The rectum is the last 15-20cm of the large intestine. It ends at the anus. The rectum is designed to store stool until a socially convenient time to evacuate the bowel motion.

What is rectal prolapse?

Rectal prolapse is traditionally used to describe protrusion of the bowel outside the anus. It can also be used to describe internal rectal prolapse, also known as internal intussusception. In this case bowel does not protrude out of the anus, rather the prolapse is all internal.

What are the types of rectal prolapse?

Internal rectal prolapse – the rectum has prolapsed but has not yet reached outside the body

Mucosal prolapse – only the lining of the rectum (i.e. the mucosa) protrudes out of the anus

External prolapse (full thickness) - the entire thickness of the rectum protrudes out of the anus

What are the symptoms of rectal prolapse?

The symptoms are variable and depending on the type of prolapse and on the severity.

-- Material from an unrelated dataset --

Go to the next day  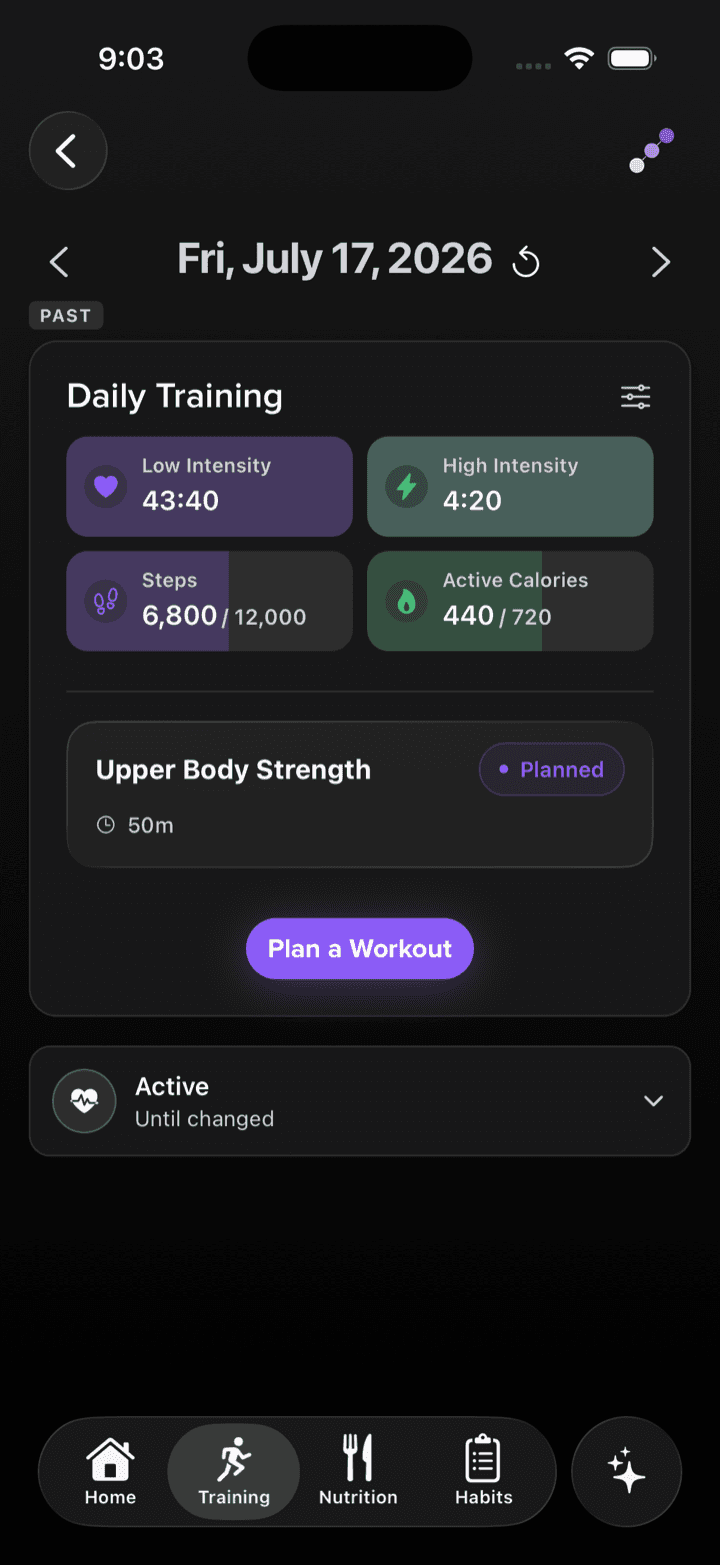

They may include:

  • Passing blood or mucous from the anus
  • Protrusion of a lump or bowel out of the anus
  • Lower abdominal pain with defaecation
  • Sensation of incomplete emptying of the rectum
  • Difficulty passing a bowel motion
  • Excessive wiping with toilet paper to maintain hygiene
  • Leakage of soft or liquid stool after bowel motions
  • Faecal incontinence

What are the causes of rectal prolapse?

The causes are related to many factors. The condition is far more common in women than men. Risk factors for rectal prolapse include:

  • Chronic constipation
  • Chronic straining to move bowels
  • Weakening of the pelvic floor muscles
  • Connective tissue disorders (e.g. Ehlers-Danlos syndrome)

How is rectal prolapse diagnosed?

Diagnosis of external rectal prolapse can usually be made based on symptoms along with physical examination. The patient may be asked to bear down during examination of the anus in order to produce the prolapse.

Internal rectal prolapse is diagnosed with a combination of x-rays (defecating proctogram), internal ultrasound (endoanal ultrasound), and at times requiring examination under anaesthesia in the operating theatre. Anorectal manometry studies are often also performed to assess anal sphincter function.

What treatment options are available?

Treatment depends on the type of prolapse, the age of the patient and the symptoms. Surgery is usually recommended for external rectal prolapse and can include procedures performed through the abdomen (open or keyhole), or alternatively via the perineum. Internal rectal prolapse is generally only repaired when it is high grade in nature and causing obstructive symptoms. Surgery for internal prolapse is often performed via the abdomen. Nowadays an ideal procedure is a laparoscopic ventral rectopexy.

In conjunction with surgery, patients with rectal prolapse often require pelvic floor physiotherapy and biofeedback. Revisiting correct techniques for defecation is beneficial to avoid straining and enable efficient defecation.

Can the rectal prolapse return after surgery?

Unfortunately yes, particularly if ongoing constipation and/or straining occurs. Overall the recurrence rates are lower for procedures performed abdominally compared to perineal procedures.